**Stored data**
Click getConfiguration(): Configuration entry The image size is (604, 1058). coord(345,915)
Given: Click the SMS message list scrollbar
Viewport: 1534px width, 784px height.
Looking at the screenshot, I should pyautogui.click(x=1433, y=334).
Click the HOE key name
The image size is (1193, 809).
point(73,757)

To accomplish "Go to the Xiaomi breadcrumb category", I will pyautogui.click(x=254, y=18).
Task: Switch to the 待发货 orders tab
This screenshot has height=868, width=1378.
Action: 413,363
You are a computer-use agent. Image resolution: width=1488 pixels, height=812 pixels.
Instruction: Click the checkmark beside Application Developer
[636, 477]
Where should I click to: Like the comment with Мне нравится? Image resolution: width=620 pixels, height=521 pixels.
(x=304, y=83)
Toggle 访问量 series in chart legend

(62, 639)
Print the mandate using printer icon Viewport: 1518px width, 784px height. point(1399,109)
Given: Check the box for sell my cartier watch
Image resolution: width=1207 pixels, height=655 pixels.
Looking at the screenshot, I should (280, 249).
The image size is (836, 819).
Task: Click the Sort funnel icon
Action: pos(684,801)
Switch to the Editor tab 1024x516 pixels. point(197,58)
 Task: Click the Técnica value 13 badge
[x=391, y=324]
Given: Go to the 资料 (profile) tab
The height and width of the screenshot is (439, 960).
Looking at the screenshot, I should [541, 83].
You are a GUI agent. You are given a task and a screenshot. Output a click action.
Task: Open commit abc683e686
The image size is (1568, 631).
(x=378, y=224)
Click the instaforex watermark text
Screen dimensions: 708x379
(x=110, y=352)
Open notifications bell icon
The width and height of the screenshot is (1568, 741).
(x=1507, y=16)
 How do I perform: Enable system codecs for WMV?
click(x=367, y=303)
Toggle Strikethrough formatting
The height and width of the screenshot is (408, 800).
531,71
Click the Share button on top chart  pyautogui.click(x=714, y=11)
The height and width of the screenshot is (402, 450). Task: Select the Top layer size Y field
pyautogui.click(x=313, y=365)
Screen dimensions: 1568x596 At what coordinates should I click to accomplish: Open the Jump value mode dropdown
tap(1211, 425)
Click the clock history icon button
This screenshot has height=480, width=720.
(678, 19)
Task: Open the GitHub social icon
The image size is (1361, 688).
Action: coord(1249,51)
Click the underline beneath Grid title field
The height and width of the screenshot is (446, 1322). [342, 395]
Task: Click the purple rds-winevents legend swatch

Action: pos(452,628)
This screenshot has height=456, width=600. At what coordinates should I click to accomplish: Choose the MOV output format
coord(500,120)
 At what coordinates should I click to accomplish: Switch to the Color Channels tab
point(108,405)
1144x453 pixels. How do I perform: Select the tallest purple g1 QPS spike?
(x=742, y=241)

**Goal of the exercise**
From the data above, state how many lines contain the string "button", offering no other words.

**Solution to this problem**
2